Num insight que me surpreendeu por não ter percebido até então, a minha trajetória profissional coincidiu com o desenvolvimento da pós-modernidade a partir da década de 60 do século passado. As transformações subjetivas, relacionais e culturais conforme apontadas pelo filósofo e sociólogo Zygmunt Bauman (1925-2017) repercutiram no ecossistema da beira do leito, não poderia ter sido diferente.

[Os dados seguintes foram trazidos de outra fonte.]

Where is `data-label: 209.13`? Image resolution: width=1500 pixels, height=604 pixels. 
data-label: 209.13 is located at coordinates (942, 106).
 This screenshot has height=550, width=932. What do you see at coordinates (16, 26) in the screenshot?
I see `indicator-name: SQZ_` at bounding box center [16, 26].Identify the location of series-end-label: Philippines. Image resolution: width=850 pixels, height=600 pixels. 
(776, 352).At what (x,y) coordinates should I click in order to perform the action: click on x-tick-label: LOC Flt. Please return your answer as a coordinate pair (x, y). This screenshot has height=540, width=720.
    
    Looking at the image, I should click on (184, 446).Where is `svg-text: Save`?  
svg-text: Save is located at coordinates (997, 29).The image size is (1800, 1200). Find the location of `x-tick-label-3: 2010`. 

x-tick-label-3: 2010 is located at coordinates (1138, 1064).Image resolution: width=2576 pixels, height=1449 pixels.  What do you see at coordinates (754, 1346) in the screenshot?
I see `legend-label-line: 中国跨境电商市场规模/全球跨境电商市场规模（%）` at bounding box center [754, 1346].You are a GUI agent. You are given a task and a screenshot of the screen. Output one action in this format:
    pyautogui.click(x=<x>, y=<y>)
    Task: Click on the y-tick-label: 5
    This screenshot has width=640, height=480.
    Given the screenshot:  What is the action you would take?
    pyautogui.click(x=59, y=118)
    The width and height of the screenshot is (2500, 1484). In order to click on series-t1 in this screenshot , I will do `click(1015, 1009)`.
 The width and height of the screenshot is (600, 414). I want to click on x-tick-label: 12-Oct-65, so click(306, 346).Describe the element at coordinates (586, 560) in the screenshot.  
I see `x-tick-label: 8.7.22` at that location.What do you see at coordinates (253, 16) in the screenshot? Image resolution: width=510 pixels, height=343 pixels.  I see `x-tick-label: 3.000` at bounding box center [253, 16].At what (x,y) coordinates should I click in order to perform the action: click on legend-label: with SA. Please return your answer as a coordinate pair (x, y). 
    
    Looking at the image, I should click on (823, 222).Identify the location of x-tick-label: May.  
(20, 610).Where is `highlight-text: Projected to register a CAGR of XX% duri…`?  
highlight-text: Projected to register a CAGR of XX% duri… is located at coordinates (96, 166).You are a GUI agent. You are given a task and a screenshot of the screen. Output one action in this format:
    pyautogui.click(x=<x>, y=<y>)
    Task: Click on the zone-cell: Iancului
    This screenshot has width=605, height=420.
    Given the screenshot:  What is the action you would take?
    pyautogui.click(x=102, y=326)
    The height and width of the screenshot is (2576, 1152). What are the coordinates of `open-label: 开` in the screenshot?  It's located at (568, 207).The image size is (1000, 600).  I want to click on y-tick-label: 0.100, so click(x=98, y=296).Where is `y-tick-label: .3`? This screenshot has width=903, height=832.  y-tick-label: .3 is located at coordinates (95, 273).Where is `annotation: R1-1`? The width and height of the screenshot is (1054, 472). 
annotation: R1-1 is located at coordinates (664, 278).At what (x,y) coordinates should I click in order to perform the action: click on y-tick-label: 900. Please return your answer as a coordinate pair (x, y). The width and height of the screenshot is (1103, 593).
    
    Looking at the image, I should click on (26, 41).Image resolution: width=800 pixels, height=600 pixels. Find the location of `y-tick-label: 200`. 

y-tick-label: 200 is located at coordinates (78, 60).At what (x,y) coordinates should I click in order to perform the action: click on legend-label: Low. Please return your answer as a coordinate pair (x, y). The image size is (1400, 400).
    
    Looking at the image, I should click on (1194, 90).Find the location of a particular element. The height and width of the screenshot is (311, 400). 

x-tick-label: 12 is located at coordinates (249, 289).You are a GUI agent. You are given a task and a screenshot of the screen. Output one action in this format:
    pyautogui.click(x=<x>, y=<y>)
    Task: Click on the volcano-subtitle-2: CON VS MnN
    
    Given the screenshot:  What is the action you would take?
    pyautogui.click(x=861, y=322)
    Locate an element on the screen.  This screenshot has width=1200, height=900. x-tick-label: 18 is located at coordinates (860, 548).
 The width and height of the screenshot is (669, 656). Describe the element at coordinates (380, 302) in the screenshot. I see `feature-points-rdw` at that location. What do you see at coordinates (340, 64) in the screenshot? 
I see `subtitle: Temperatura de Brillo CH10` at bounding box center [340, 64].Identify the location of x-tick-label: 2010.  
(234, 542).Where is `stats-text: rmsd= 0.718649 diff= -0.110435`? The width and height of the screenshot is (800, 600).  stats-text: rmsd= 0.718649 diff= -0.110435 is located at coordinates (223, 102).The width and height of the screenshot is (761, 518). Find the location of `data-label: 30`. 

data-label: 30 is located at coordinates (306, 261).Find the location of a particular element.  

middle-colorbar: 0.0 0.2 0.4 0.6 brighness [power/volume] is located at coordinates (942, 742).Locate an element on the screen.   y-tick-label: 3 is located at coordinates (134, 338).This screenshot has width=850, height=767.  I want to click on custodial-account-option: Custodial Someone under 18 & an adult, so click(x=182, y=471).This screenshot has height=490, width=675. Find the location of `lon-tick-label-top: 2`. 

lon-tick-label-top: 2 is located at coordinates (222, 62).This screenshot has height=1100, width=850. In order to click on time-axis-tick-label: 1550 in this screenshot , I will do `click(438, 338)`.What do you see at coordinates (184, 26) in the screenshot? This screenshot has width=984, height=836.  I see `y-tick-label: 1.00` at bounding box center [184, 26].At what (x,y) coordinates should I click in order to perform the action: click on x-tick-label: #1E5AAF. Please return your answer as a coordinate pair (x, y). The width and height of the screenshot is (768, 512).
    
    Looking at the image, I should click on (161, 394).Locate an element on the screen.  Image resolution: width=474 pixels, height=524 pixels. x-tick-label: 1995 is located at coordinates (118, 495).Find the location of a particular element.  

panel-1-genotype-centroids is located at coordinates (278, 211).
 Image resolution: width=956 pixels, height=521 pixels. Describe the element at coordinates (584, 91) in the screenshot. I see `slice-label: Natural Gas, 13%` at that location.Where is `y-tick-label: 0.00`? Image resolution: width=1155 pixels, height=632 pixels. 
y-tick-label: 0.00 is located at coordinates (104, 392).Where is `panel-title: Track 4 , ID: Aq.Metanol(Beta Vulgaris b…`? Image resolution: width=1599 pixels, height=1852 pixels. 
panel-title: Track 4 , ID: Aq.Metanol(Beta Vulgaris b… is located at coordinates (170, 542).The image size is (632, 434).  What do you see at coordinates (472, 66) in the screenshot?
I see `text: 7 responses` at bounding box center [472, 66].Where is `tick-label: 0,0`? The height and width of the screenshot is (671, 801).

A medicina manteve padrões de conduta, códigos e regras como sólidos e estáveis pontos de orientação já presentes na modernidade e teve que se ajustar a uma conceituação de liberdade pela qual o paciente – pessoa como medida de todas as coisas-, embora sem se afastar de ser um sujeito racional quanto aos proveitos da tecnociência, adquiriu uma mobilidade mais leve, responsável pelo próprio bem-estar em conformidade com seu planejamento de vida, bem como reforço da liberdade de escolha, autonomia e autoafirmação. Em termos práticos, o direito de não consentimento a uma recomendação médica apesar desta perfeitamente alinhada com clara beneficência e aceitável maleficência.
A reunião foi um proveito mútuo de duas horas e ambos usufruímos como (bom) tempo qualitativo. Remeteu-me a Erich Fromm (1900-1980). Em seu livro O Coração do Homem, seu gênio para o bem e para o mal, o renomado psicanalista ensina que o narcisismo benigno é útil, faz reconhecer-se competente e é autolimitado pelo relacionamento com a realidade, que motiva a realização de ajustes. Já o narcisismo maligno enxerga o objeto da atenção como posse e não como produção e é censurável pois carece do aspecto corretivo advindo do exterior porque a noção da realidade é tão somente a sua interna e que precisa impor.
O jovem médico não desejava isolar-se num esplendor narcisista, mas não pretendia abdicar de sua bagagem prescritiva do código moral, seus valores e regras acumulados desde a infância e influenciados por fortúnios e vicissitudes, a que se propunha respeitar na intenção de fazer o bem clínico melhor para o paciente. O tempo será o melhor fio de Ariadne para sair dos labirintos profissionais.
Como dito pelo por René Descartes (1596-1650) influenciado pela física clássica: Se você desejar ser um perseguidor da verdade, precisa que pelo menos uma vez na vida tenha dúvida, tanto quanto possível sobre tudo. Complementando com o premio Nobel de Física Niels Henrik David Bohr (1885-1962) influenciado pela física quântica cerca de 300 anos depois: O oposto de uma verdade profunda pode muito bem ser outra verdade profunda.